I have a small Python web.py application running on a SUSE Enterprise server. The purpose of the application is to receive an urlencoded string via HTTP POST, validate the input, form some XML and then send that XML to another HTTP POST service.
Everything works great, except when the urlencoded input contains any Danish characters and probably other special characters as well.
I'm trying to urldecode the string "æøåÆØÅ". Urlencoded the string looks like this: "%C3%A6%C3%B8%C3%A5%C3%86%C3%98%C3%85"
For analyzing the problem I've created a small sample app which illustrates the problem.
I've used the trick from the answer here: python url unquote unicode
import urllib2
s1 = "%C3%A6%C3%B8%C3%A5%C3%86%C3%98%C3%85"
print "s1", s1
s2 = urllib2.unquote(s1.encode('ascii'))
print "s2", repr(s2), s2
s3 = s2.decode('utf-8')
print "s3", repr(s3), s3
The problem is that the code works as expected in Windows 7, but on Linux (SUSE) where the application is hosted the output is garbage.
Output when run in Windows 7:
s1 %C3%A6%C3%B8%C3%A5%C3%86%C3%98%C3%85
s2 '\xc3\xa6\xc3\xb8\xc3\xa5\xc3\x86\xc3\x98\xc3\x85' ├ª├©├Ñ├å├ÿ├à
s3 u'\xe6\xf8\xe5\xc6\xd8\xc5' æøåÆØÅ
Output when run in SUSE:
s1 %C3%A6%C3%B8%C3%A5%C3%86%C3%98%C3%85
s2 '\xc3\xa6\xc3\xb8\xc3\xa5\xc3\x86\xc3\x98\xc3\x85' æøåÃÃÃ
s3 u'\xe6\xf8\xe5\xc6\xd8\xc5' æøåÃÃÃ
Apparently the \xc5 becomes a line break. There is also a line break in s3 but I wasn't able to have an empty line in the code tag.

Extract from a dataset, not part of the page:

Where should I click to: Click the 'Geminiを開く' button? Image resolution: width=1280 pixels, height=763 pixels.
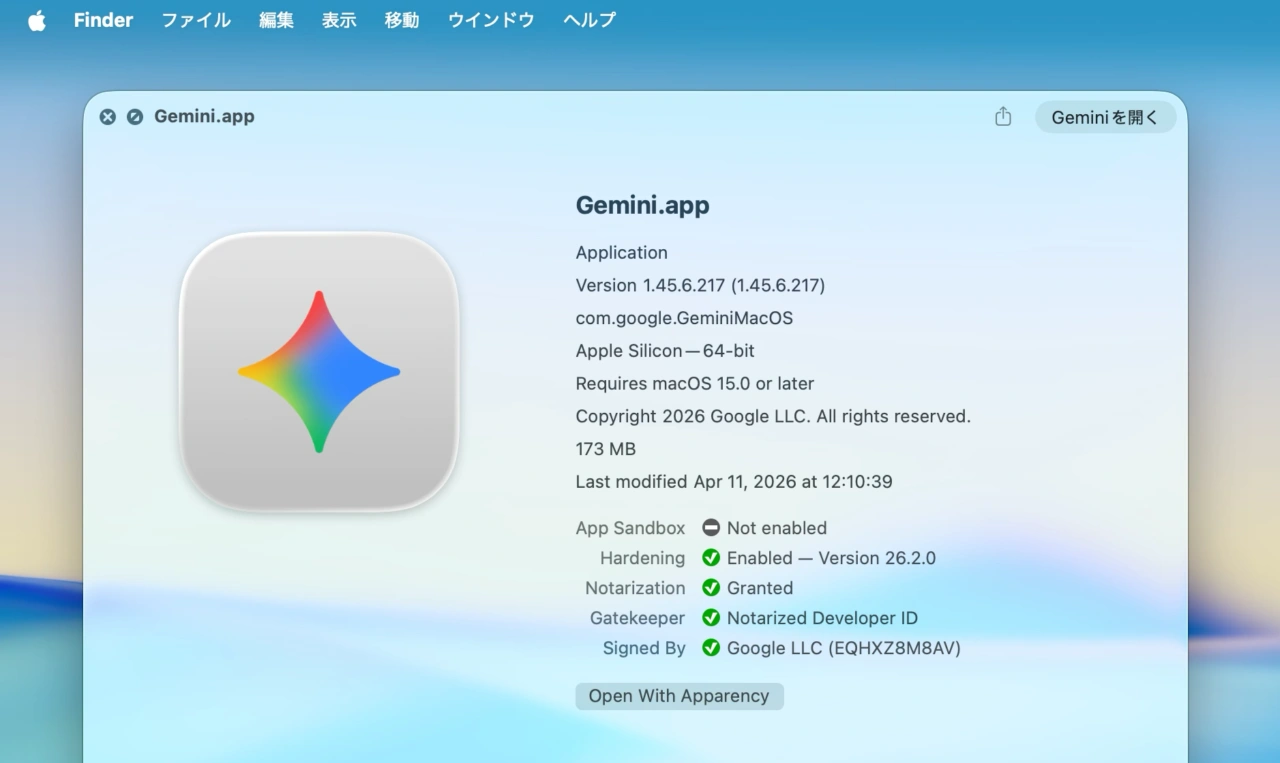1105,117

Furthermore when running this code on SUSE
for c in s3:
print repr(c), unicodedata.name(c)
I get the following:
u'\xe6' LATIN SMALL LETTER AE
u'\xf8' LATIN SMALL LETTER O WITH STROKE
u'\xe5' LATIN SMALL LETTER A WITH RING ABOVE
u'\xc6' LATIN CAPITAL LETTER AE
u'\xd8' LATIN CAPITAL LETTER O WITH STROKE
u'\xc5' LATIN CAPITAL LETTER A WITH RING ABOVE
So it seems like Python interprets the string correctly, but can't display it properly when printing the string to either console or file or XML string.
I'm guessing the problem is the encoding on the Linux server, but I have run out of ideas. Does anyone have any suggestions?